What is an IT Service Desk?

An IT service desk is a functional unit that holistically maintains the IT service delivery–from “break-fix” to problem and change management to service level management.

What is it Service Desk infographic

The service desk against the challenges of IT support

When establishing IT service management practices in your company, one day, you will face the question: how should the users of my IT services contact the IT team? What management structure is most suitable, and what software will enable and support the new process?

Choosing the point of contact is critical to address the challenges that IT support is facing when handling customer requests, such as:

  • Collection of requests from multiple channels,
  • Routing the request to a appropriateemployee,
  • Gathering data for problem and change management,
  • Maintaining a uniform tone of voice and the quality of communication over all channels,
  • And many more.

We’ve already explained what a help desk is and the difference between a help desk and a service desk. In this article, we want to go into more detail about the latter. It is essential to understand the differences to pick the structure that meets your specific business requirements.

IT service desk: a contact point of the IT team

ITIL defines a service desk as “the single point of contact between the service provider and the users.”  Therefore it is responsible for managing incidents and service requests and communicating with the users.

This wording describes a structure somewhat similar to a traditional help desk: a contact point to reach out to resolve an issue. However, these are different things. The easiest way to determine the difference is to consider the service desk as an ITIL-influenced version of a help desk.

Written instruction:
Output the IT service desk article in full, word for word. The records that come next are separate material and have no connection to the IT service desk article.

Information supplied:

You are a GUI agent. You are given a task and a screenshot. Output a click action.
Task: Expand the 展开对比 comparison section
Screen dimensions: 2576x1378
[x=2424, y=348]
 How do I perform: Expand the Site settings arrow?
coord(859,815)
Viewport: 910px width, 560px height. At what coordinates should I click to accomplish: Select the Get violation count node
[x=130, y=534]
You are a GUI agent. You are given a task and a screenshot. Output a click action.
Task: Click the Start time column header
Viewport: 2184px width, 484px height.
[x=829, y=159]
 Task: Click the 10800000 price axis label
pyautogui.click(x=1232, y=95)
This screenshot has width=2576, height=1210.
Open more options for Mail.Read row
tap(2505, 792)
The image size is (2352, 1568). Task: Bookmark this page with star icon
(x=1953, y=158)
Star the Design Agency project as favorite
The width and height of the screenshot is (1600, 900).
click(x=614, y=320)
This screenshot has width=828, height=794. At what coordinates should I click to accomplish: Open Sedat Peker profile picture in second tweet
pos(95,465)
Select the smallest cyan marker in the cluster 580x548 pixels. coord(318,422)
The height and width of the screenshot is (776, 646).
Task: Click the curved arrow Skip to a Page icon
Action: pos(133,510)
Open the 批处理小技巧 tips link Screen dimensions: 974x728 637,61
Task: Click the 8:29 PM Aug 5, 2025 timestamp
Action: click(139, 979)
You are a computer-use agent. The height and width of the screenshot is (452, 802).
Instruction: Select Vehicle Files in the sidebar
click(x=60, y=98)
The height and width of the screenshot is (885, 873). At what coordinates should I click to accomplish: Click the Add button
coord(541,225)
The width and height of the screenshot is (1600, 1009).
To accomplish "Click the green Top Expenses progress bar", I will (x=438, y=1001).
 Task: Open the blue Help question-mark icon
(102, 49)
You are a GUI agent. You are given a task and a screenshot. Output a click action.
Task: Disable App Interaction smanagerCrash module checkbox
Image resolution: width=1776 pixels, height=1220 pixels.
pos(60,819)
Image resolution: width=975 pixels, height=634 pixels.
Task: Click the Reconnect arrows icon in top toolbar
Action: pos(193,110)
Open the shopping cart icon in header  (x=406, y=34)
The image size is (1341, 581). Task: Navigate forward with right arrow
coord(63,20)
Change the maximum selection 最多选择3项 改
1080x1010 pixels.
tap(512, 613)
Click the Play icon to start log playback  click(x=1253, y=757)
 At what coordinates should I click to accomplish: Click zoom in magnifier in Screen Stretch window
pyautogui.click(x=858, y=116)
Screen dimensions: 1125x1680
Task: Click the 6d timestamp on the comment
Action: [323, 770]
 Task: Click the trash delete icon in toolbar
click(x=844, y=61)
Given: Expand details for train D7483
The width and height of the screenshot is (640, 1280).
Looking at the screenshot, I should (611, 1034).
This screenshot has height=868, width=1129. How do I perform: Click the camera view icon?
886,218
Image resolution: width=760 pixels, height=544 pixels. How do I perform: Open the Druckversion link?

Output of the task:
What is an IT Service Desk?

An IT service desk is a functional unit that holistically maintains the IT service delivery–from “break-fix” to problem and change management to service level management.

What is it Service Desk infographic

The service desk against the challenges of IT support

When establishing IT service management practices in your company, one day, you will face the question: how should the users of my IT services contact the IT team? What management structure is most suitable, and what software will enable and support the new process?

Choosing the point of contact is critical to address the challenges that IT support is facing when handling customer requests, such as:

  • Collection of requests from multiple channels,
  • Routing the request to a appropriateemployee,
  • Gathering data for problem and change management,
  • Maintaining a uniform tone of voice and the quality of communication over all channels,
  • And many more.

We’ve already explained what a help desk is and the difference between a help desk and a service desk. In this article, we want to go into more detail about the latter. It is essential to understand the differences to pick the structure that meets your specific business requirements.

IT service desk: a contact point of the IT team

ITIL defines a service desk as “the single point of contact between the service provider and the users.”  Therefore it is responsible for managing incidents and service requests and communicating with the users.

This wording describes a structure somewhat similar to a traditional help desk: a contact point to reach out to resolve an issue. However, these are different things. The easiest way to determine the difference is to consider the service desk as an ITIL-influenced version of a help desk.